## Given task
Put every line of the items from the one containing "Open the Filter" down to the one containing "pyautogui.click(x=11, y=60)", both included, into a JSON list of strings with one string per line. Leave out blank lines.

## Extracted records
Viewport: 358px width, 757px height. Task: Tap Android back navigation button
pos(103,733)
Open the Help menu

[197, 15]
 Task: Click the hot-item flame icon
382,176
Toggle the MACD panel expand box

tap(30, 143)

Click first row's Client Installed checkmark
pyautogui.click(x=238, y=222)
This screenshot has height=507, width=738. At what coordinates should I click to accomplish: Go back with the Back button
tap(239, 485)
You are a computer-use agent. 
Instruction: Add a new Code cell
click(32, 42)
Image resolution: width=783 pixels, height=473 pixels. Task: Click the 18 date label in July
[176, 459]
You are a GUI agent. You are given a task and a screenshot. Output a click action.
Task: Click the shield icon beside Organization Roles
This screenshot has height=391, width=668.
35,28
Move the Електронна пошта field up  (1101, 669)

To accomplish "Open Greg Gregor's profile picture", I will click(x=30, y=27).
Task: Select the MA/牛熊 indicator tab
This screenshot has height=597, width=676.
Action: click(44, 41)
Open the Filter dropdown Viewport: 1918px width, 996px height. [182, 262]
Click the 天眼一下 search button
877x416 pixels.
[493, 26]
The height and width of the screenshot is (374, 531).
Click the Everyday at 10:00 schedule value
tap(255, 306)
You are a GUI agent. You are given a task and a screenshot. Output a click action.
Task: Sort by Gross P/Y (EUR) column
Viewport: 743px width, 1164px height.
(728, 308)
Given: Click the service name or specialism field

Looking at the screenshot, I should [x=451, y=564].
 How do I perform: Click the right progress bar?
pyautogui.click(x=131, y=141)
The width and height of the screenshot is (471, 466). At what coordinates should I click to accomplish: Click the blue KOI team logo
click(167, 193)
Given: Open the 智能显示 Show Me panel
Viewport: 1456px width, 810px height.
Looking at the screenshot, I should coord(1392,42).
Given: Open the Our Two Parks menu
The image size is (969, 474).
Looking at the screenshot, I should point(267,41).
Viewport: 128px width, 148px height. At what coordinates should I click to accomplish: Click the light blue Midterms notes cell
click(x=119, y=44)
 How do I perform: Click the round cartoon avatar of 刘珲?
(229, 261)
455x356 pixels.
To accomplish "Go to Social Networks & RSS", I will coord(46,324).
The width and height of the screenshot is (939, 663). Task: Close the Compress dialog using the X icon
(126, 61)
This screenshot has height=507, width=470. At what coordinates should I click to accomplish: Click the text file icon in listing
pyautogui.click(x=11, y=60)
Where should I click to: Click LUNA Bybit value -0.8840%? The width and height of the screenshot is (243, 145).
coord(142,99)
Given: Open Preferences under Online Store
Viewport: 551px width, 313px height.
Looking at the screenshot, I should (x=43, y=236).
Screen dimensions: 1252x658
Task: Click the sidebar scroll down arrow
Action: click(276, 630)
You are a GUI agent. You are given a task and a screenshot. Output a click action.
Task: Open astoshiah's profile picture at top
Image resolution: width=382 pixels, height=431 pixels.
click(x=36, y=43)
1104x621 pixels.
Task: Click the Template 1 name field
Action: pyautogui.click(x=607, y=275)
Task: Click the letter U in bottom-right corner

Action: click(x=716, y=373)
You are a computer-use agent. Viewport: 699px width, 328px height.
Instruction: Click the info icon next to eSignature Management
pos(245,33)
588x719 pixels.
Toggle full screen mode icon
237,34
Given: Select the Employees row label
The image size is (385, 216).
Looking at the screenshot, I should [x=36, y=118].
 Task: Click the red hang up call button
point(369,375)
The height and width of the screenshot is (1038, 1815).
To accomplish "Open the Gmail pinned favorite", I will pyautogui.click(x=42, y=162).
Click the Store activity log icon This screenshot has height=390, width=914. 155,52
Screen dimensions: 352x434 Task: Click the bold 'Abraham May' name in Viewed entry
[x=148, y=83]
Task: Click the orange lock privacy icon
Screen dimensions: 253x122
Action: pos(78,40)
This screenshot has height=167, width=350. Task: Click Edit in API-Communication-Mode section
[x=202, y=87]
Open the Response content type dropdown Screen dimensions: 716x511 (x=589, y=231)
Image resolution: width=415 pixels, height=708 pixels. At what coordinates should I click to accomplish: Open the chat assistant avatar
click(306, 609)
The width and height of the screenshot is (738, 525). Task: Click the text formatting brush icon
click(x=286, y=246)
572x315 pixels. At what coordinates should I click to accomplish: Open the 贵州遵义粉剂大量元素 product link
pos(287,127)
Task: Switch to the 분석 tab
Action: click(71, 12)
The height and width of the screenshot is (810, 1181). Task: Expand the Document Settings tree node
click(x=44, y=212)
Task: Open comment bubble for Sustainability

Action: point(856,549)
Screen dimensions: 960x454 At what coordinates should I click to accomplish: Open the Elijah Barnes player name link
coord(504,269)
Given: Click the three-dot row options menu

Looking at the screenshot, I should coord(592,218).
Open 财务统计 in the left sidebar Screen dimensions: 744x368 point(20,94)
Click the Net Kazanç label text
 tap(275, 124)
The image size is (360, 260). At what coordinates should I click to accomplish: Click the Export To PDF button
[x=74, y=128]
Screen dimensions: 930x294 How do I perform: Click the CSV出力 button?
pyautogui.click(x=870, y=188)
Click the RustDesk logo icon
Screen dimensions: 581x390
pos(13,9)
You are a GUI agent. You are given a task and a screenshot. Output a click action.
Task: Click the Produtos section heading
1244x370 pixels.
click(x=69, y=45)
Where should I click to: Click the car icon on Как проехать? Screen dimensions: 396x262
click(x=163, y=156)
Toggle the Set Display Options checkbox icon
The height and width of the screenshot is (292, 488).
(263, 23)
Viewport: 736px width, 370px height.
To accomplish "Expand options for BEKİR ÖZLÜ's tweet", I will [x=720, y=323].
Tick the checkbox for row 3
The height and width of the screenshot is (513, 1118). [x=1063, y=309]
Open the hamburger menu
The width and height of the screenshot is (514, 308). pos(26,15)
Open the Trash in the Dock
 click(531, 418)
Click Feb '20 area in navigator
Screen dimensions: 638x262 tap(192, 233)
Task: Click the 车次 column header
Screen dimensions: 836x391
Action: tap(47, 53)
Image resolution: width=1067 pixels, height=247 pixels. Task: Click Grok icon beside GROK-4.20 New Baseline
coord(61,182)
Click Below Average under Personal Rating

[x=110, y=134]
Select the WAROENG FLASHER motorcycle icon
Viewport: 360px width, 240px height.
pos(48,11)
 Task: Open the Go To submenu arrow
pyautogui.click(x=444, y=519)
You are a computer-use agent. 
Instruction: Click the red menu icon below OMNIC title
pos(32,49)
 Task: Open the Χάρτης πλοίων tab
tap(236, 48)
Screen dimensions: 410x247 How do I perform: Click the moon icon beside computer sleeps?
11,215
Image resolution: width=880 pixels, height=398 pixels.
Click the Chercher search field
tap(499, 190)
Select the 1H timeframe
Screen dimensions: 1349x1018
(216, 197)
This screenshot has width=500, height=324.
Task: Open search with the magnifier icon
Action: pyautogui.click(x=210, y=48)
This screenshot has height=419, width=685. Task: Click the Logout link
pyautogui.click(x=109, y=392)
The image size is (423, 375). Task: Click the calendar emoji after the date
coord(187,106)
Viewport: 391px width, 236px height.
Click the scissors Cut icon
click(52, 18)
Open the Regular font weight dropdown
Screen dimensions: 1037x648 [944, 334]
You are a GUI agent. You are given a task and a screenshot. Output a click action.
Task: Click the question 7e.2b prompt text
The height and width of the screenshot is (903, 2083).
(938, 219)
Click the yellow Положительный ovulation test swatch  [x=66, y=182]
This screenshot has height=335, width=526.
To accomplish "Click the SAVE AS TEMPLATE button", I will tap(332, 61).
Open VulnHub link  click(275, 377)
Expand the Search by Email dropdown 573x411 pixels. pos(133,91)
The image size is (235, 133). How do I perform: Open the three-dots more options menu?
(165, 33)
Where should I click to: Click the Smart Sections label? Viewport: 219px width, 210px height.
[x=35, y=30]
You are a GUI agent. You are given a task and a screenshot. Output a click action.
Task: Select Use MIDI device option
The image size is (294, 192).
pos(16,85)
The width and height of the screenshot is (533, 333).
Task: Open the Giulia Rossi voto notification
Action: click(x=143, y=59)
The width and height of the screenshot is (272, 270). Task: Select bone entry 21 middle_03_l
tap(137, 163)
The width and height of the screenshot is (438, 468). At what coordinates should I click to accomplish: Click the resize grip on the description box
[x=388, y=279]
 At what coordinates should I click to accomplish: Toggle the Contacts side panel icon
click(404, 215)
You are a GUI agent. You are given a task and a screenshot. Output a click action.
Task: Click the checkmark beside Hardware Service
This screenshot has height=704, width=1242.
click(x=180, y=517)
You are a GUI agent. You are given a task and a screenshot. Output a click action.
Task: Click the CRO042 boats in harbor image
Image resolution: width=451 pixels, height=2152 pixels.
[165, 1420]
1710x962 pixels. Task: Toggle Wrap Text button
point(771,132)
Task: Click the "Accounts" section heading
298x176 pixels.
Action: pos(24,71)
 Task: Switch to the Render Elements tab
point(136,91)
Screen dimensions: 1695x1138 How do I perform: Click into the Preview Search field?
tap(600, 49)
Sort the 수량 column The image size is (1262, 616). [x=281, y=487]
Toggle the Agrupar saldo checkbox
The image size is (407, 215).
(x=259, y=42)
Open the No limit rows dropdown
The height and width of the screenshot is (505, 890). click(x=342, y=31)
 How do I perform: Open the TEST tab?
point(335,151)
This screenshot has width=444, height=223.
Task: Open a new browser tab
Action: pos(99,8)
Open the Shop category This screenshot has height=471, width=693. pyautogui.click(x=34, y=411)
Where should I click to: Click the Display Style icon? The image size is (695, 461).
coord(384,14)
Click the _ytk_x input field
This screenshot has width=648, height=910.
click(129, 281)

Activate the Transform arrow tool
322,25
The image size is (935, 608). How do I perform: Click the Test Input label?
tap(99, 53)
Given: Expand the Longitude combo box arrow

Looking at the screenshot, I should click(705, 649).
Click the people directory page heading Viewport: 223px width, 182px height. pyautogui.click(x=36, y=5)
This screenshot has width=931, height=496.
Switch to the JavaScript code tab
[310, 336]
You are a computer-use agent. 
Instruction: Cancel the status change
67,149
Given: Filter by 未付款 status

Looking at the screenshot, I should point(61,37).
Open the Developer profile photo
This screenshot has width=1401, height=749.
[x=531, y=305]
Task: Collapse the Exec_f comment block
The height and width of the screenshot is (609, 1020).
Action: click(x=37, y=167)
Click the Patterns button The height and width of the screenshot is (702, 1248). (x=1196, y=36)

## Reply to the task
[
  "Open the Filter dropdown Viewport: 1918px width, 996px height. [182, 262]",
  "Click the 天眼一下 search button",
  "877x416 pixels.",
  "[493, 26]",
  "The height and width of the screenshot is (374, 531).",
  "Click the Everyday at 10:00 schedule value",
  "tap(255, 306)",
  "You are a GUI agent. You are given a task and a screenshot. Output a click action.",
  "Task: Sort by Gross P/Y (EUR) column",
  "Viewport: 743px width, 1164px height.",
  "(728, 308)",
  "Given: Click the service name or specialism field",
  "Looking at the screenshot, I should [x=451, y=564].",
  " How do I perform: Click the right progress bar?",
  "pyautogui.click(x=131, y=141)",
  "The width and height of the screenshot is (471, 466). At what coordinates should I click to accomplish: Click the blue KOI team logo",
  "click(167, 193)",
  "Given: Open the 智能显示 Show Me panel",
  "Viewport: 1456px width, 810px height.",
  "Looking at the screenshot, I should coord(1392,42).",
  "Given: Open the Our Two Parks menu",
  "The image size is (969, 474).",
  "Looking at the screenshot, I should point(267,41).",
  "Viewport: 128px width, 148px height. At what coordinates should I click to accomplish: Click the light blue Midterms notes cell",
  "click(x=119, y=44)",
  " How do I perform: Click the round cartoon avatar of 刘珲?",
  "(229, 261)",
  "455x356 pixels.",
  "To accomplish \"Go to Social Networks & RSS\", I will coord(46,324).",
  "The width and height of the screenshot is (939, 663). Task: Close the Compress dialog using the X icon",
  "(126, 61)",
  "This screenshot has height=507, width=470. At what coordinates should I click to accomplish: Click the text file icon in listing",
  "pyautogui.click(x=11, y=60)"
]